Update: Symantec updated the vuln page last night with this additional page. Turns out that BE 9.0, 9.1, and 10.0 are vulnerable too. Sheesh. Making things worse, to fix the remote agent you have to uninstall the remote agent, reboot, install the new version of the agent, and reboot again. There's no hotfix.

Last week, Veritas released a set of advisories for security flaws in various versions of BackupExec. This flaw, a buffer overflow in the BackupExec remote agent, is apparently being attacked in the wild. InformationWeek reported yesterday that the vuln is already being actively attacked by a W32.Toxbot variant. If you're running BackupExec, make sure you get the patch, and don't allow remote traffic to TCP port 10000 (not that you should normally be doing that anyway, but still...)

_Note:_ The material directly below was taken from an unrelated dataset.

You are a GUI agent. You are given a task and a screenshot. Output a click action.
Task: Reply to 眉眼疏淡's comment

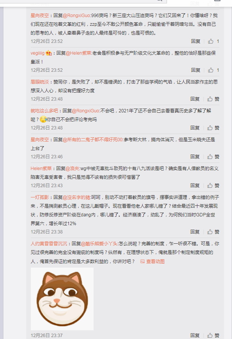tap(195, 99)
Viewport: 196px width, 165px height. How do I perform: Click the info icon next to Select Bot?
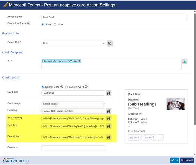click(110, 43)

Bruce Schneier is reporting that the SHA-1 hash algorithm has been broken:

The research team of Xiaoyun Wang, Yiqun Lisa Yin, and Hongbo Yu (mostly from Shandong University in China) have been quietly circulating a paper describing their results:

• collisions in the the full SHA-1 in 2**69 hash operations, much less than the brute-force attack of 2**80 operations based on the hash length.
• collisions in SHA-0 in 2**39 operations.
• collisions in 58-round SHA-1 in 2**33 operations.

This attack builds on previous attacks on SHA-0 and SHA-1, and is a major, major cryptanalytic result. It pretty much puts a bullet into SHA-1 as a hash function for digital signatures (although it doesn't affect applications such as HMAC where collisions aren't important).

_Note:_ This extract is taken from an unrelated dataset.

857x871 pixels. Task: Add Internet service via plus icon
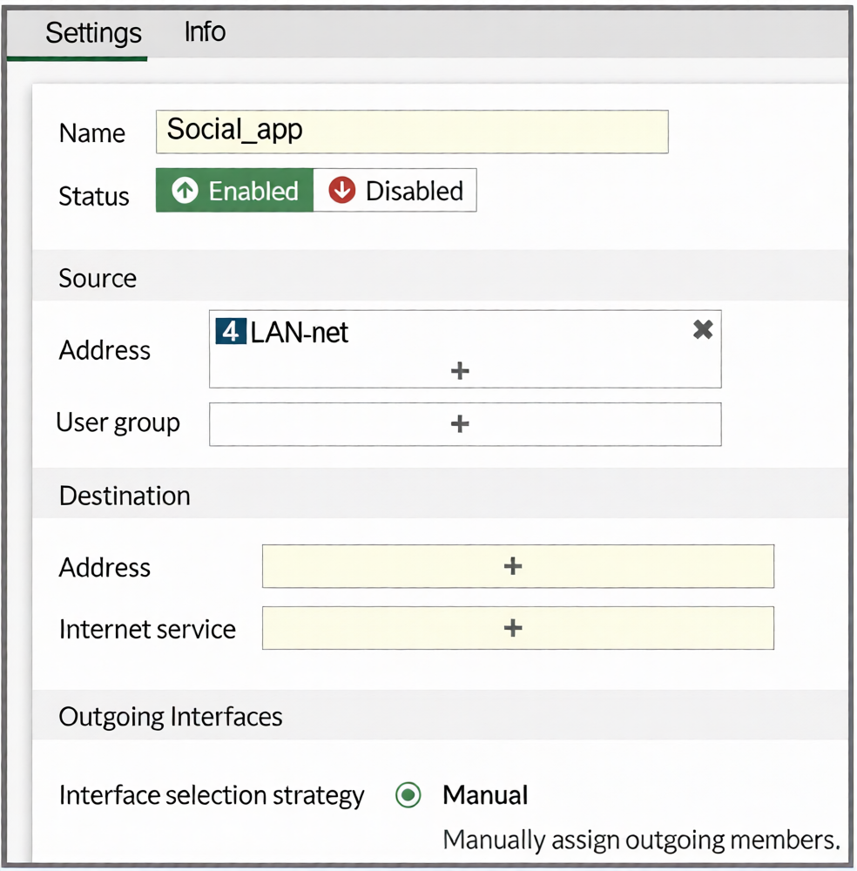[x=513, y=628]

From the "I hate it when that happens" department: there's a vuln in the BlackBerry software (at least in the 7230 model) that can be used to cause the device to reboot on demand. The problem is triggered by >128Kb of text in the "Location" field of a meeting request. As RIM points out, Outlook limits that field to 255 characters, so you'd have to hand-craft attack messages. However, these messages don't do permanent damage; they just cause annoying reboots.

This month's Security Tuesday only includes one bulletin: 04-026. It fixes a cross-site scripting/script injection vulnerability in Exchange 5.5's Outlook Web Access component. If you're using OWA 5.5, a) you should get this fix and b) you should probably be upgrading.

Microsoft has taken the unusual step of releasing a security fix outside of their normal release cycle. The bulletin, MS04-025, is a cumulative update that addresses three separate vulns in IE: CAN-2004-0549, CAN-2004-0566, and CAN-2003-1048.

It's Security Tuesday again. This month, we get MS04-015, which covers a vuln in Help and Support Center on XP SP1 and Windows 2003 RTM (32- and 64-bit versions), and updates to MS04-014 (pretty much everyone) and MS01-052 (NT4.0 TSE SP6 and Windows 2000 SP2). Happy patching!

Well, it's the second Tuesday of the month, so it must be time for the latest crop of Microsoft security bulletins. The summary is here. There are four bulletins (MS04-011, MS04-012, MS04-013, and MS04-014), and all of them are rated "critical". Patch now.

In a recent post to NTBugTraq, Rene points out what he calls a "problem" with Exchange 2000 and Exchange 2003: under some circumstances, Exchange will convert a distribution group to a security group.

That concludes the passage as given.